| Task prompt |
When copying the records below, keep every word as it is and drop the images.

______________________________

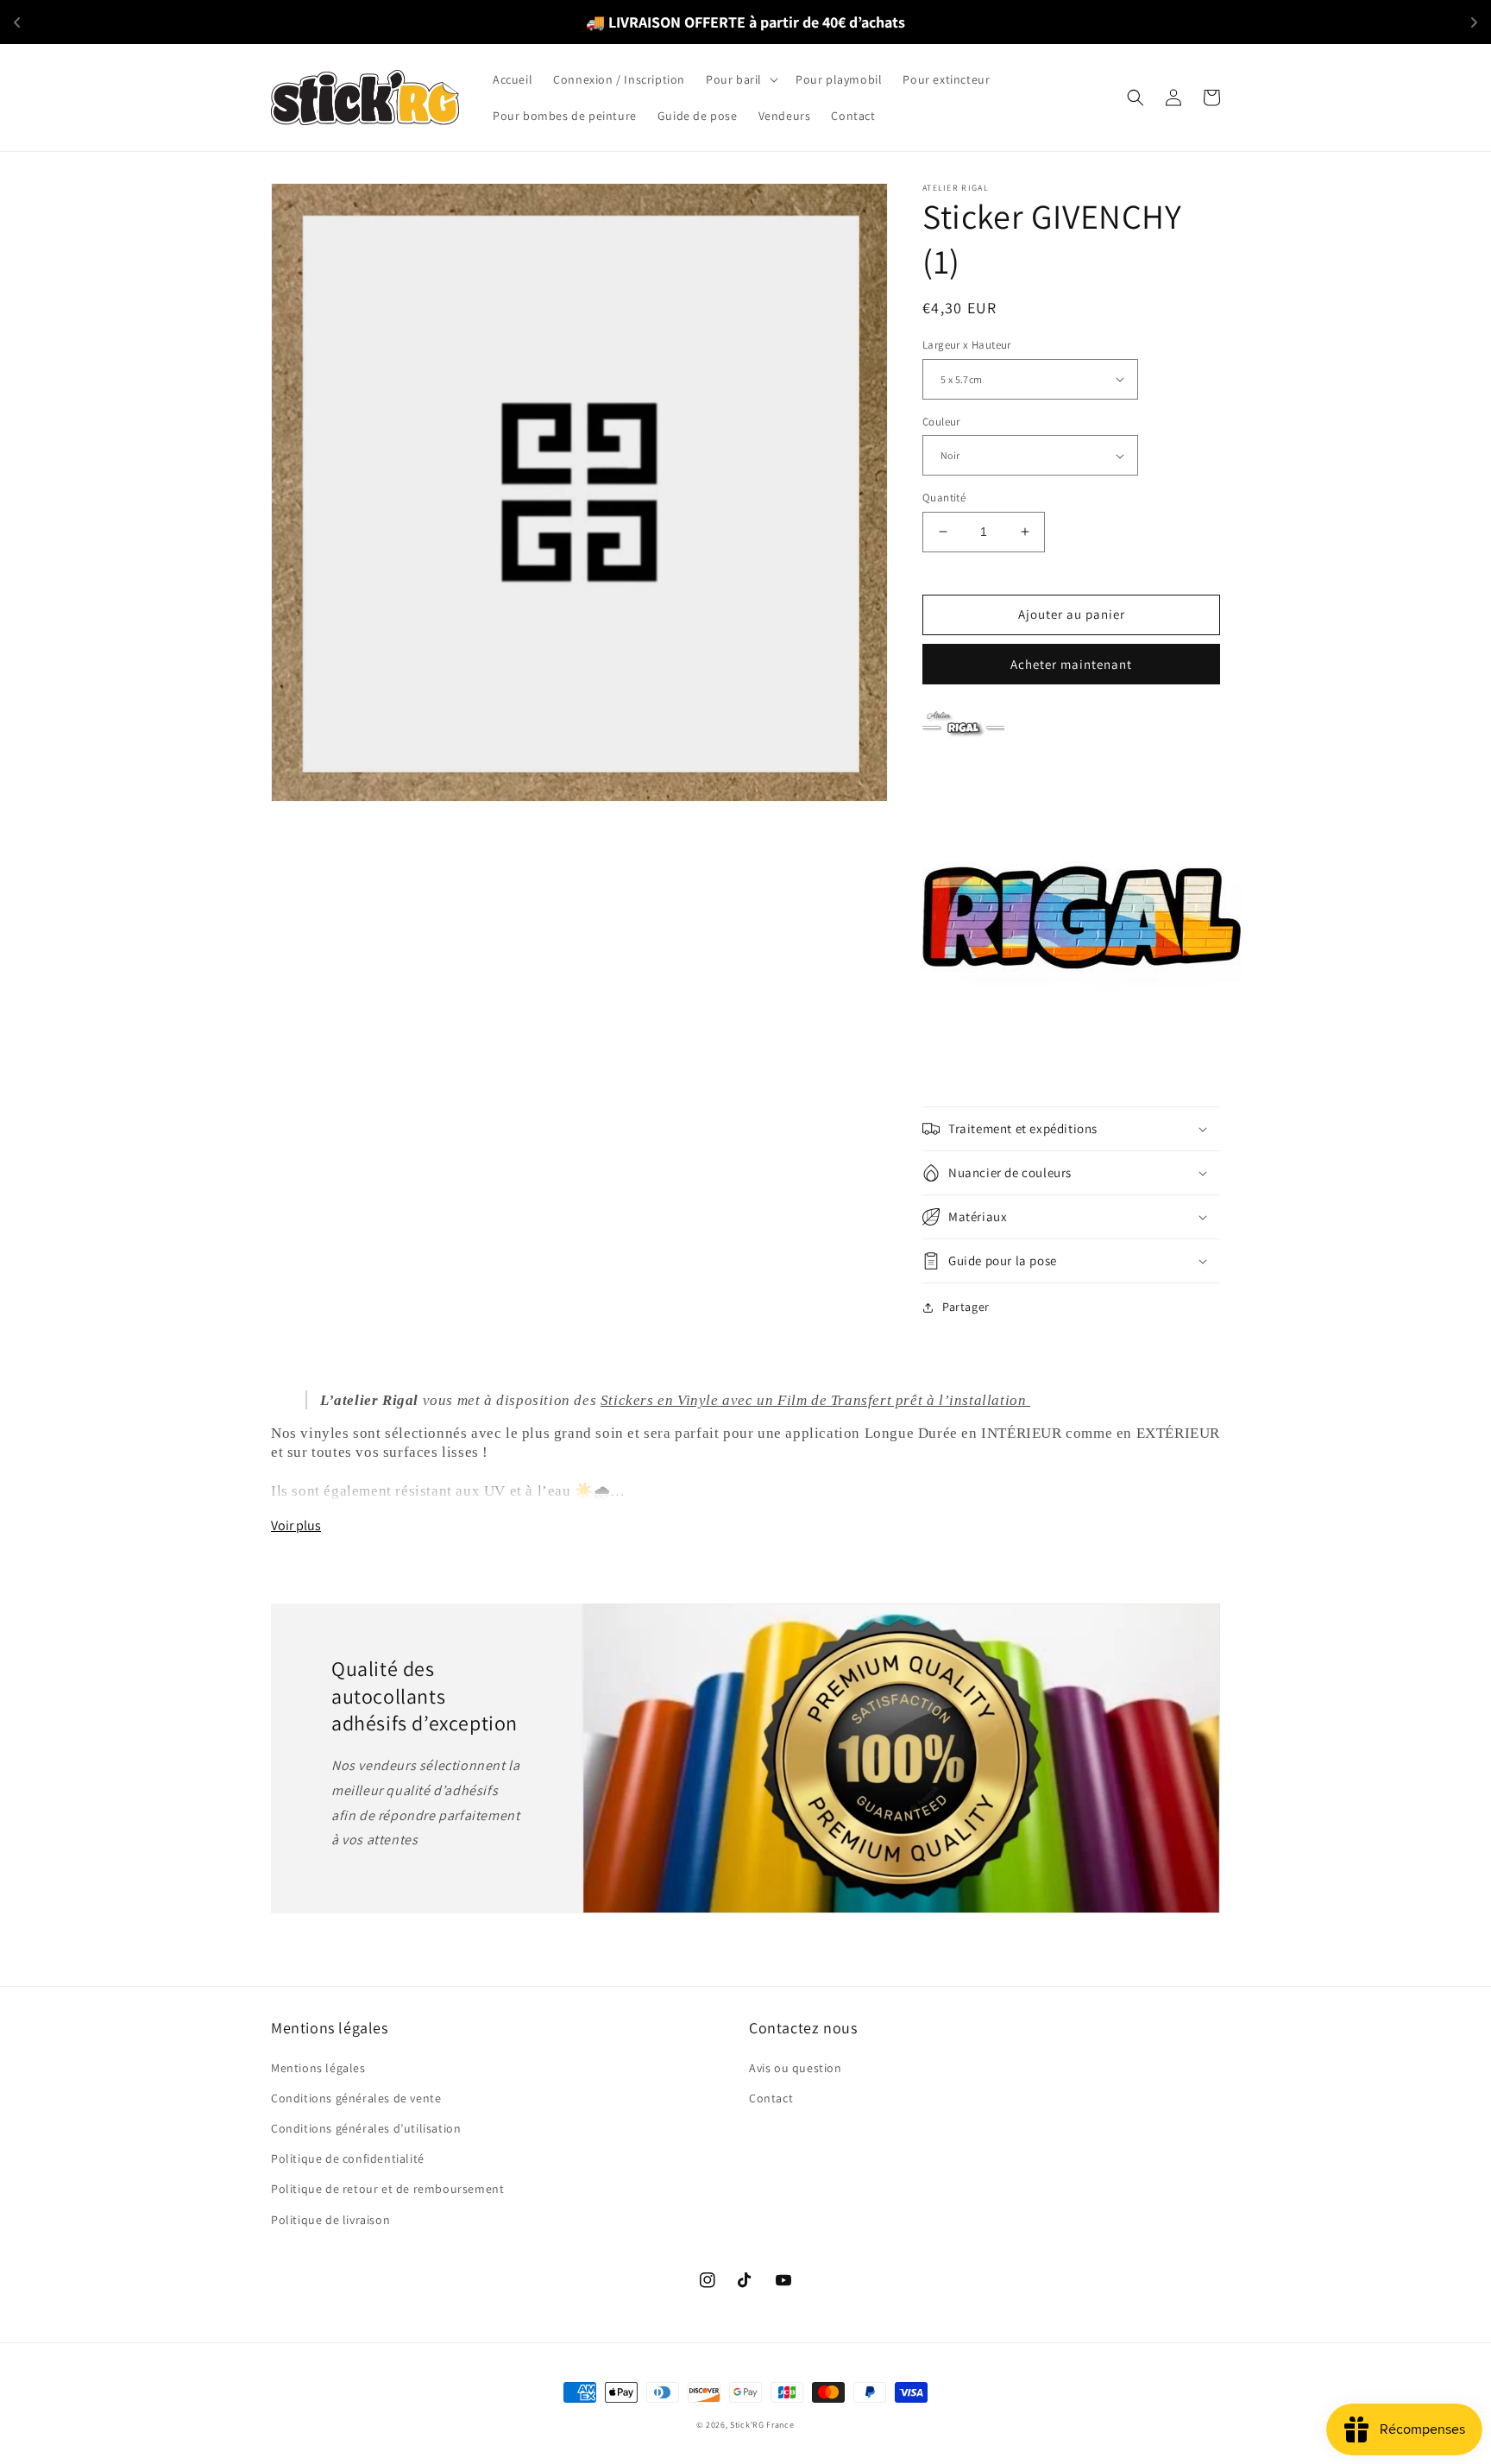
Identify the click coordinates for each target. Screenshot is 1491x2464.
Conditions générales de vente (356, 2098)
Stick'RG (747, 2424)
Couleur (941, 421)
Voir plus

______________________________

| Answer section |
Identify the click coordinates for each target. Screenshot is 1491x2464.
Conditions générales de vente (356, 2098)
Stick'RG (747, 2424)
Couleur (941, 421)
Voir plus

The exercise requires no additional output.